Only the holy war can give an answer here. It certainly has *nothing* to do with Python; Python calls the operating system
functions to read from the network and write to the disk almost
directly. So it must be the operating system itself that slows
it down.

To investigate further, you might drop the write operating, and
measure only source.read(). If that is slower, then, for some
reason, the network speed is bad on Windows. Maybe you have the
network interfaces misconfigured? Maybe you are using wireless
on Windows, but cable on Linux? Maybe you have some network
filtering software running on Windows? Maybe it's just that
Windows sucks?-)

If the network read speed is fine, but writing slows down, I
ask the same questions. Perhaps you have some virus scanner
installed that filters all write operations? Maybe Windows
sucks?

Thanks for the ideas, Martin. I ran a couple of experiments to find the culprit, by downloading the same 20 MB file from the
same fast server. I compared:

1.  DL to HD vs USB iPod.
2.  AV on-access protection on vs. off
3.  "source. read()" only vs.  "file.write( source.read() )"

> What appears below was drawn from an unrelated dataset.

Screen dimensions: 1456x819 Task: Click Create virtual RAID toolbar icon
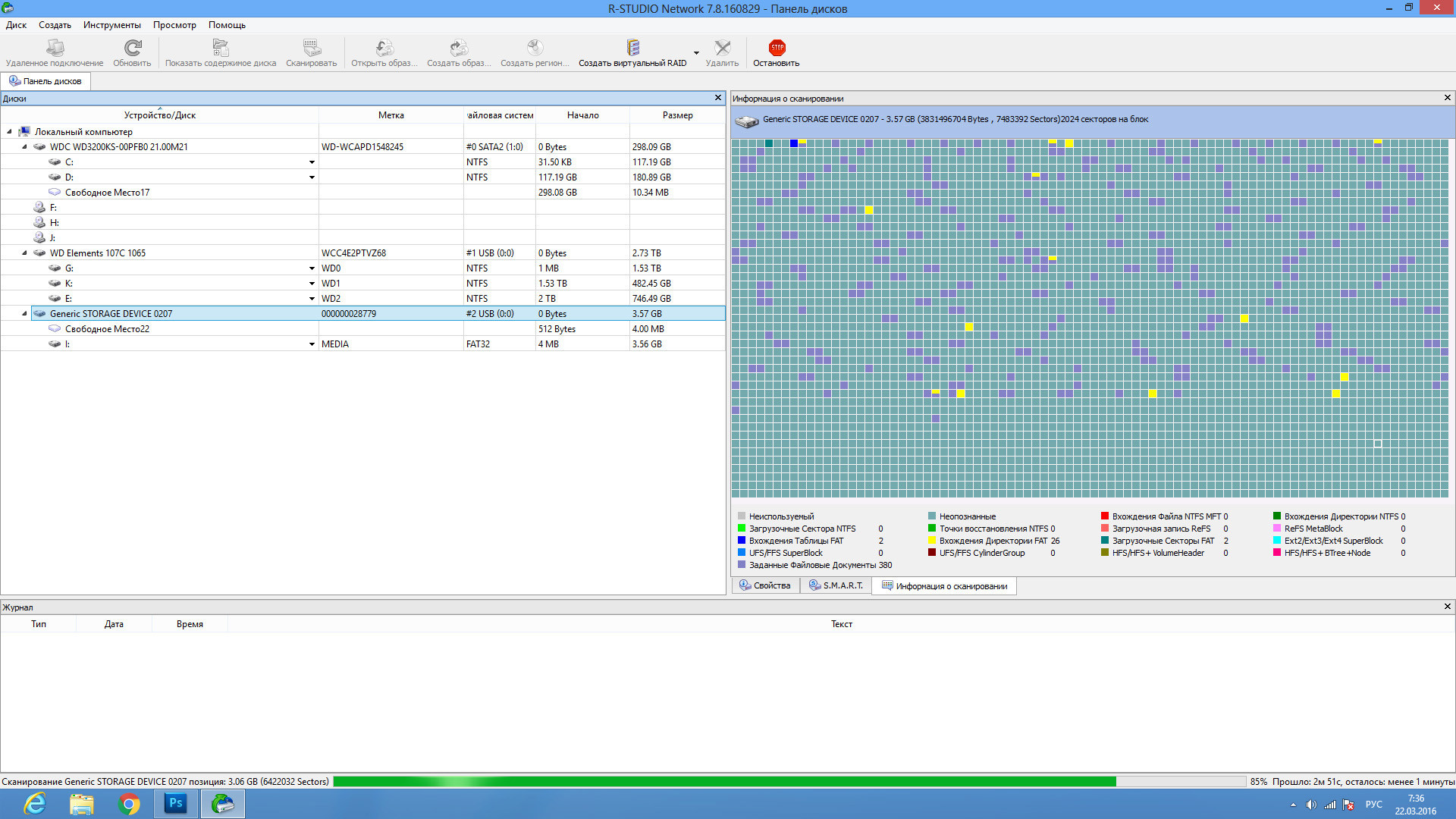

The culprit is definitely the write speed on the iPod. That is, everything runs plenty fast (~1 MB/s down) as long as I'm not
writing directly to the iPod.  This is kind of odd, because if I
copy the file over from the HD to the iPod using windows
(drag-n-drop), it takes about a second or two, so about 10 MB/s.

So the problem is definitely partially Windows, but it also seems
that Python's file.write() function is not without blame.  It's
the combination of Windows, iPod and Python's data stream that is
slowing me down.

I'm not really sure what I can do about this.  I'll experiment a
little more and see if there's any way around this bottleneck.
If anyone has run into a problem like this, I'd love to hear
about it...

You could try copying the file to the iPod using the command line,
or copying data from disk to iPod in, say, C, anything but Python.
This would allow you to identify whether Python itself has anything
to do with it.

Well, I think I've partially identified the problem. target.write( source.read() ) runs perfectly fast, copies 20 megs in about a
second, from HD to iPod.  However, if I run the same code in a while
loop, using a certain block size, say target.write( source.read(4096)
), it takes forever (or at least I'm still timing it while I write
this post).

The mismatch seems to be between urllib2's block size and the write speed of the iPod, I might try to tweak this a little in the code and
see if it has any effect.

Oh, there we go:   20 megs in 135.8 seconds.  Yeah... I might want to
try to improve that...

How long does it take to transfer 4KB? If it can transfer 1MB/s then I'd
say that 4KB is too small. Generally speaking, the higher the data rate,
the larger the blocks you should be transferring at a time, IMHO.

You could write a script to test the transfer speed with different block
sizes.

Thanks MRAB, 32 or 64 KB seems to be quickest, but I'll do a more scientific test soon and see what turns up.